A decision by the Paris prosecutor involved in the supposed Renault industrial espionage case could be made this week about how to proceed.

Any move would cap a whirlwind week for Renault in which French media have speculated chief operating officer Patrick Pelata could resign if allegations in its spy case turn out to be wrong.

Renault confirmed to just-auto decisions would be taken “at the highest level” by Pelata and CEO Carlos Ghosn. Meanwhile, French industry minister Eric Besson also stepped into the debate speaking on radio station RTL and using the metaphor that the COO could offer his “head” in the affair.

A source close to the inquiry in France told just-auto any move by the Paris prosecutor could take place this week and questioned how one of the sacked three executives, Michel Balthazard – “a rigorous engineer” – could have been embroiled in the case.

“How could the name of Michel Balthazard find itself in this affair?” the French source added. “When you lose your job…see your face on television [and are] accused of spying, that is damage and suffering in material, financial and moral terms.”

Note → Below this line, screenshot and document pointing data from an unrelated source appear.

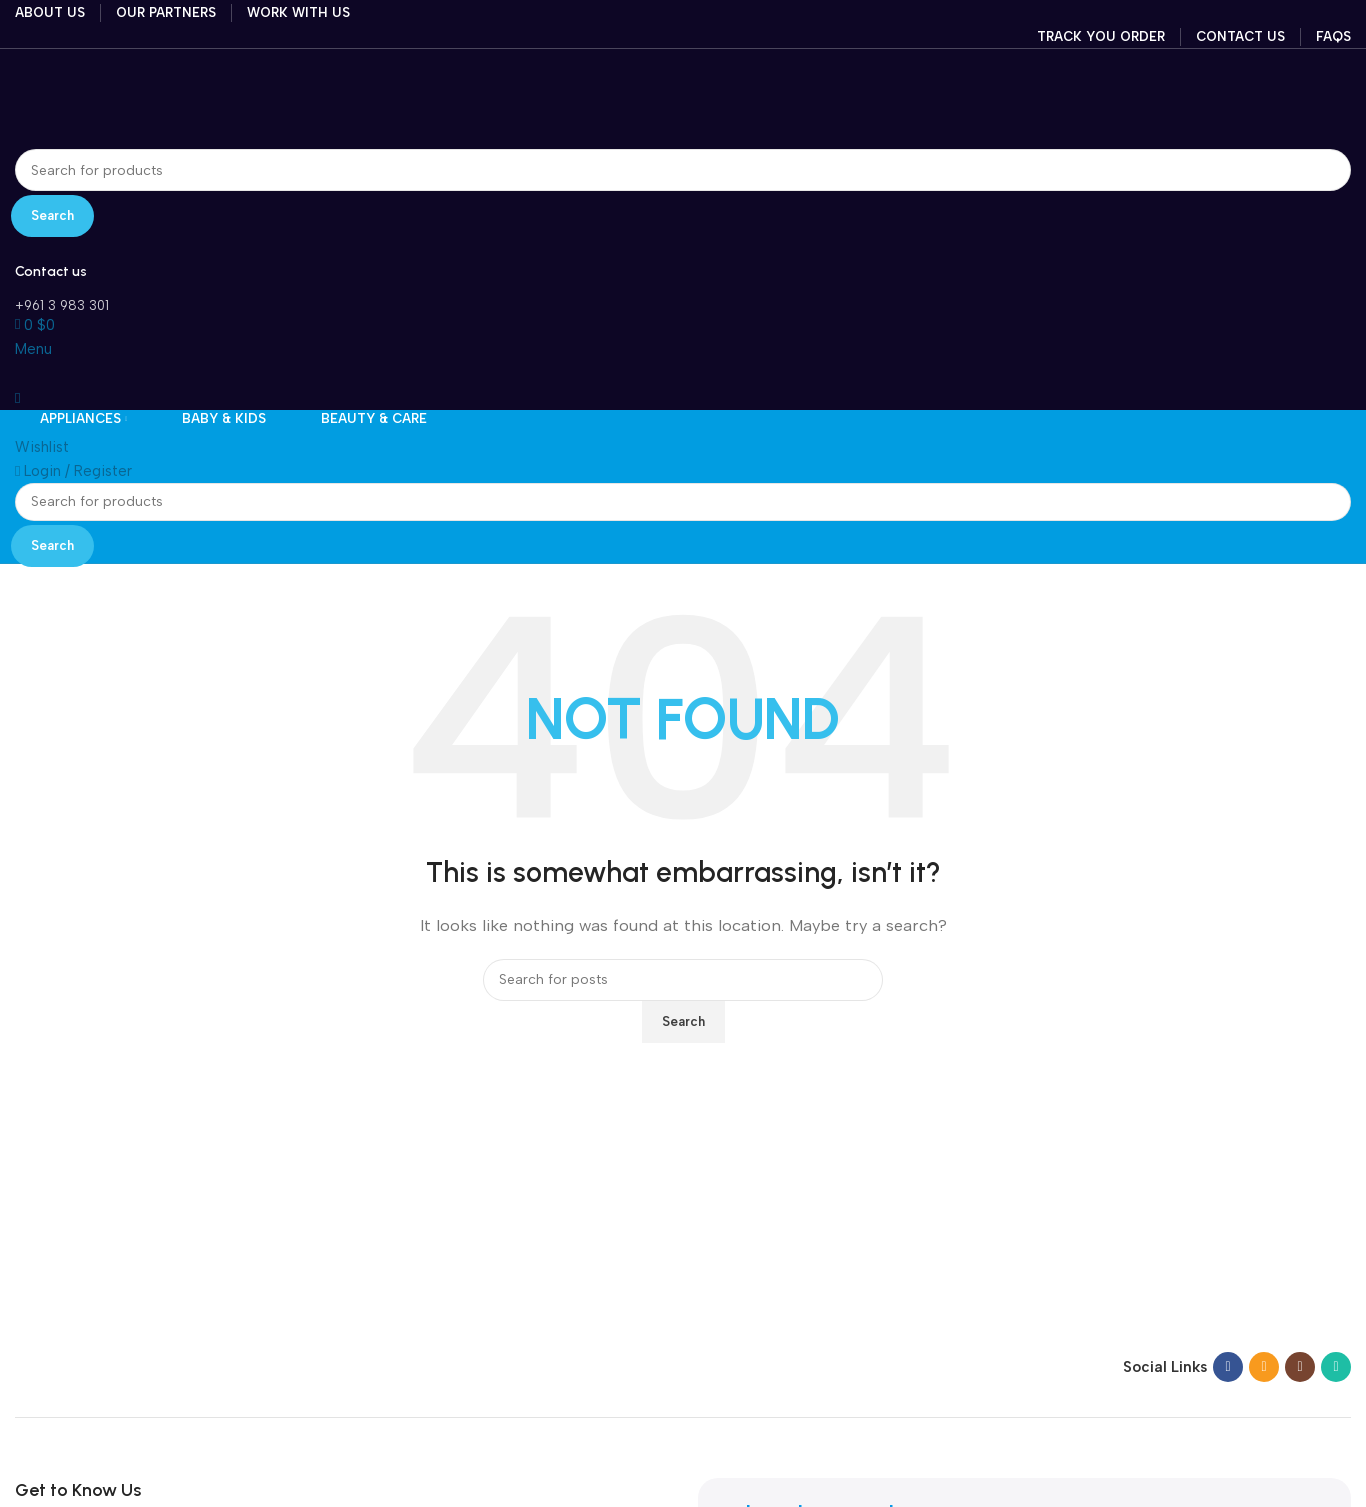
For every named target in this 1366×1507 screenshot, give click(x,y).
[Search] (683, 170)
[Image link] (140, 1366)
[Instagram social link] (1300, 1367)
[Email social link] (1264, 1367)
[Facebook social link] (1228, 1367)
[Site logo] (134, 98)
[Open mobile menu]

“Michel Balthazard wants that Renault states – and the Paris prosecutor says -he is innocent and has nothing to do with this industrial spying. It is essential to have his innocence proclaimed…it is his honour that is important.”

Noting that Balthazard earned “a quite large salary” and was at “the peak of his career,” the source added the fired executive had a further five years before his retirement.

Mystery also continues to surround the supposed existence of bank accounts in Switzerland and Liechtenstein.

“I think there is absolutely nothing concrete with the Swiss accounts,” added the French source.